- Traghan Location in libya
- Coordinates: 25°55′24″N 14°25′14″E﻿ / ﻿25.92333°N 14.42056°E
- Country: Libya
- Region: Fezzan
- District: Murzuq
- Time zone: UTC+2 (EET)

= Traghan =

Traghan or Traghen and Turaghan (تراغن) is a small town in the Murzuk Desert in Murzuq District in southwest Libya. It is located east of Murzuk and Zizau. A good high road is said to link Traghan to Zizau in the west, with frequent encrustations of salt.

The word is of Toubou (Gara'an) origin and is pronounced Taraghan or Turaghan both correct, with three syllables: Tu or Ta means "land," ra refers to "inhabitants," and ghan means "small." Altogether, Turaghan or Taraghan translates to “inhabitants of the small land.”

==History==
Traghan was founded by the Saifawa dynasty around the 13th century, a remarkable feat as Traghan lies 1,380 kilometres from Njimi, the Saifawa capital. The Saifawa were said to have "gained control of the Fezzan by establishing a post in the oasis of Traghan about twenty miles east of modern Murzuk and some seventy miles west-south-west of ancient Zawila."

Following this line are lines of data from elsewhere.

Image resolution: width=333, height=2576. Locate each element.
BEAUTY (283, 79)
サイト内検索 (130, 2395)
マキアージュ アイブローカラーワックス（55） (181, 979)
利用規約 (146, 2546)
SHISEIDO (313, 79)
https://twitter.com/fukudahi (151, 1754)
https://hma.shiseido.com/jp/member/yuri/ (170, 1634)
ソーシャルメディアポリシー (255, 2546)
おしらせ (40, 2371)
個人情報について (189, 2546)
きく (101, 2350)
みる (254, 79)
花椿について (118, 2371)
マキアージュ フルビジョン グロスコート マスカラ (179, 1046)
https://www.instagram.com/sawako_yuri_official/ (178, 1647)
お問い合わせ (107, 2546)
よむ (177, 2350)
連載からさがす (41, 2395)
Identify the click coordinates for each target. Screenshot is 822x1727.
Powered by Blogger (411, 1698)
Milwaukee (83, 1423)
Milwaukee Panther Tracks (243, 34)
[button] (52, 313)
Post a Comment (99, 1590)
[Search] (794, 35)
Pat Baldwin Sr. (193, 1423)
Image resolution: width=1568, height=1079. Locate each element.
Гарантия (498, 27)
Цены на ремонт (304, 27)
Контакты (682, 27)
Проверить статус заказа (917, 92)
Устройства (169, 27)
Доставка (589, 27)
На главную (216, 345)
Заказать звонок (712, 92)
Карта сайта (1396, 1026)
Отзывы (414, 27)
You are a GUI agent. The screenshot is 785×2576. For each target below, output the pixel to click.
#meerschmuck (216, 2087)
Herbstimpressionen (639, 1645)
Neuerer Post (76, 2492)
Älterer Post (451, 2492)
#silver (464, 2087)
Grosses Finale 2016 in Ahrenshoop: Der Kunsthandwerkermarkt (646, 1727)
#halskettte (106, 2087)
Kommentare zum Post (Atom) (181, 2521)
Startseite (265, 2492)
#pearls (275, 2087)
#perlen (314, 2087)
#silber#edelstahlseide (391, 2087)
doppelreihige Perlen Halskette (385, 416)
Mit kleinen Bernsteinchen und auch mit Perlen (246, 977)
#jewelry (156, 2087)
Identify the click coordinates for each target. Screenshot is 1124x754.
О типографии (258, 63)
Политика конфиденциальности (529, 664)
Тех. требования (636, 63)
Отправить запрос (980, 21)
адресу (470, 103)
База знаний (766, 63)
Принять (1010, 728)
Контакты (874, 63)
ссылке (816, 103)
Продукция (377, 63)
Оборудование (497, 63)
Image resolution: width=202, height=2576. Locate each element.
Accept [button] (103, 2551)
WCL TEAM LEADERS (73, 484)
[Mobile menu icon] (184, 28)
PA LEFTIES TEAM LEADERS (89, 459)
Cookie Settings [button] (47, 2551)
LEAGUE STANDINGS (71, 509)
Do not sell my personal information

Traghan was approached by western explorers on 29 November 1822. In the late 1820s, Traghan was described as formerly as considerable a place as Murzuk; And was, about sixty years ago, the residence of a sultan, who governed eastern Fezzan. It was described as being in a flat, desert plain, with gardens and date groves. It contained four mosques with small mud minarets and houses that were mostly large but in ruin. The population in the late 1820s was estimated to be 500-600 but it had previously been far more populous. Major Denham noted that the people of Traghan were exceptionally skilled in carpet making and their carpets rivaled those of Constantinople. Hugh Murray later noted its fine carpets in the early 1850s.

The town was the site of a battle between the Libyan National Army and Chadian militants in 2018 during the Second Libyan Civil War.